[Start]
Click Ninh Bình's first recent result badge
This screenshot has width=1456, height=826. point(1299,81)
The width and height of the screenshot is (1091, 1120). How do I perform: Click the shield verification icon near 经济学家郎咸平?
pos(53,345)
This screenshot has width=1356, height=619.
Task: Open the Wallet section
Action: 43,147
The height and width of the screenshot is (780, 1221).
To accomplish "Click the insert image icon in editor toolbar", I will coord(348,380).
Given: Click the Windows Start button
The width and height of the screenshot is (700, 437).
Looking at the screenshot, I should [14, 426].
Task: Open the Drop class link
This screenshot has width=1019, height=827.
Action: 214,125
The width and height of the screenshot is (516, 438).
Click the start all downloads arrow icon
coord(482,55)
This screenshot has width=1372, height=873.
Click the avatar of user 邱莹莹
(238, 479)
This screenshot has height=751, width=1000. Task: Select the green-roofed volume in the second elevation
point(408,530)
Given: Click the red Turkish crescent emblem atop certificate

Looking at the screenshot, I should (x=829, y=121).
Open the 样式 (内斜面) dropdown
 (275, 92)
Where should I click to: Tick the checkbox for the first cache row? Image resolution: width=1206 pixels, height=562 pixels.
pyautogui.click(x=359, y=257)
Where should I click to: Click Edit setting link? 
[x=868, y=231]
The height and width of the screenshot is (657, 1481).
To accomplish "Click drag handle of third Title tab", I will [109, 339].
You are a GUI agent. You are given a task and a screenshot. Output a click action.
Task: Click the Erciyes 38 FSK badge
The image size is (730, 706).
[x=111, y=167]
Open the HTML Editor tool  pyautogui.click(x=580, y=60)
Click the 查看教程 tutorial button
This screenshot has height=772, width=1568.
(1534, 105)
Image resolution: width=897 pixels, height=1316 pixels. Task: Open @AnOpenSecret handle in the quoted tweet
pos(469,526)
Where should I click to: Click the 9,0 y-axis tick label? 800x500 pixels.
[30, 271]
[End]
▶ _What is asked_
Revise the rows from the line containing "The height and width of the screenshot is (657, 1481)." down to the end of the rows, inclusive, changing "quoted tweet" to "quoted post" and leaving everything else unchanged.

▶ _The output_
The height and width of the screenshot is (657, 1481).
To accomplish "Click drag handle of third Title tab", I will [109, 339].
You are a GUI agent. You are given a task and a screenshot. Output a click action.
Task: Click the Erciyes 38 FSK badge
The image size is (730, 706).
[x=111, y=167]
Open the HTML Editor tool  pyautogui.click(x=580, y=60)
Click the 查看教程 tutorial button
This screenshot has height=772, width=1568.
(1534, 105)
Image resolution: width=897 pixels, height=1316 pixels. Task: Open @AnOpenSecret handle in the quoted post
pos(469,526)
Where should I click to: Click the 9,0 y-axis tick label? 800x500 pixels.
[30, 271]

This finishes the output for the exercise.